Das Brutgeschäft der Störche
Irgendwann im April ist Ruhe in die Kolonie eingekehrt. Alle Nester sind besetzt und fertig gebaut, die Eier sind gelegt und die Störche sind mit dem Brutgeschäft beschäftigt. Das Ganze sieht so aus, dass je ein Storch im Nest auf den Eiern liegt und dabei meist am Schlafen ist während der Partner oft stundenlang auf Futtersuche ist. Kommt der eine Storch zurück ans Nest, gibt es eine kurze Begrüßung ehe der andere Storch auf Futtersuche geht und der Zurückgebliebene meist in wenigen Momenten einschläft… Nicht allzu spannend also und so beschließe ich eine kleine Pause bei den Störchen einzulegen.
Die jungen Störche sind da
Im Mai kehre ich zu „meinen“ Störchen zurück. Wie ich mich nähere, sehe ich schon im ersten Nest einen kleinen Wollknäuel. „Mist, ich bin zu spät“ geht mir sofort durch den Kopf… Aber dann ist gleich die Freude zurück. Ein zweiter Baby-Storch streckt seinen Kopf nach oben und auch in den meisten anderen Nestern entdecke ich junge Störche.
Mittlerweile hat der Baum auf dem sich die meisten Nester befinden eine dichte Hülle aus Blättern bekommen und Nester die ich vor einem Monat noch im besten Abendlicht fotografieren konnte, sind jetzt gar nicht mehr zu sehen.
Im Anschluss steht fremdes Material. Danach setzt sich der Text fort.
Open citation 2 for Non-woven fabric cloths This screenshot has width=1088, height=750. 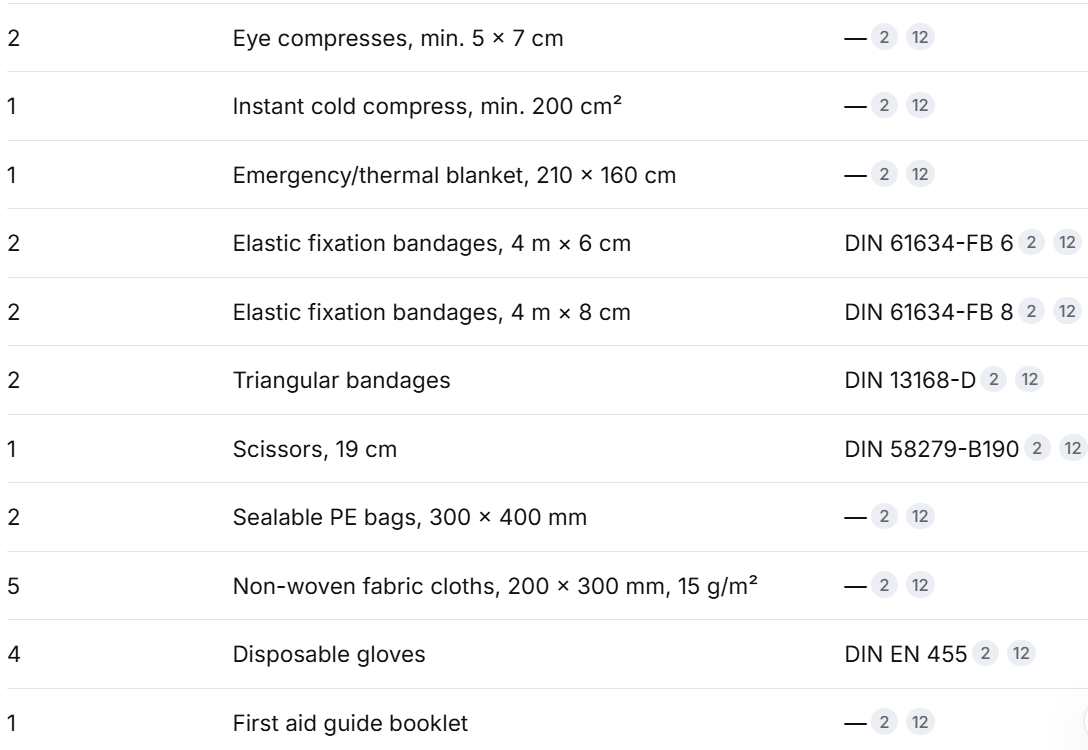[884, 585]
Besonders die beiden freistehenden Nester auf den Masten bieten mir jetzt tolle Fotomöglichkeiten, um die Aufzucht der Jungen festzuhalten. Wirklich fotogen sehen die Kleinen noch nicht aus. Der Flaum bedeckt noch nicht alle Bereiche ihrer Haut und auch die Federn an den Flügeln müssen erst wachsen. Es ist traumhaft zuzusehen wie sie von den Eltern großgezogen werden. Ein Elternteil ist ständig im Nest und bewacht den Nachwuchs, während der andere Elternteil unterwegs ist und Futter für die Kleinen herbeischafft. Die Rückkehr wird jedes Mal freudig erwartet und die Jungen stürzen sich bettelnd auf das Elternteil bis sie ihr Futter bekommen.
Die Jungen werden von Mal zu Mal größer und wachsen in einem gewaltigen Tempo heran, die Eltern kommen fast nicht nach die hungrigen Mäuler zu stopfen.
Die Jungen werden groß
Mittlerweile ist es Ende Juni und ich rechne damit, dass die Jungen in wenigen Tagen ausfliegen werden. In den letzten Wochen ist ihr Federkleid gewachsen und beim Flugtraining im Nest sind sie schon abgehoben. Von der Größe sind sie kaum noch von den Eltern zu unterscheiden.
Für mich geht mein kleines Fotoprojekt über die Störche langsam zu Ende. Ich habe die Momente unglaublich genossen und es war genial die Störche über einen längeren Zeitraum „begleiten“ zu können.
Die Corona-Zeit brachte viele Änderungen in unser Leben. Ich habe versucht das Beste aus der Situation zu machen und wo immer es ging etwas Positives daraus zu ziehen. Seit Jahren bin ich gerade im Frühjahr immer unterwegs – Workshops, Fotoreisen, Scouting, Fotoprojekte… – meist in irgendwelchen Ländern, weg von Zuhause. Erst diese Situation hat mich dazu gezwungen, mich wieder mehr mit dem zu beschäftigen, das direkt vor der Haustüre liegt. Das war intensiv und toll und ich hoffe diese Erfahrungen auch zukünftig in meine Arbeit einfließen lassen zu können.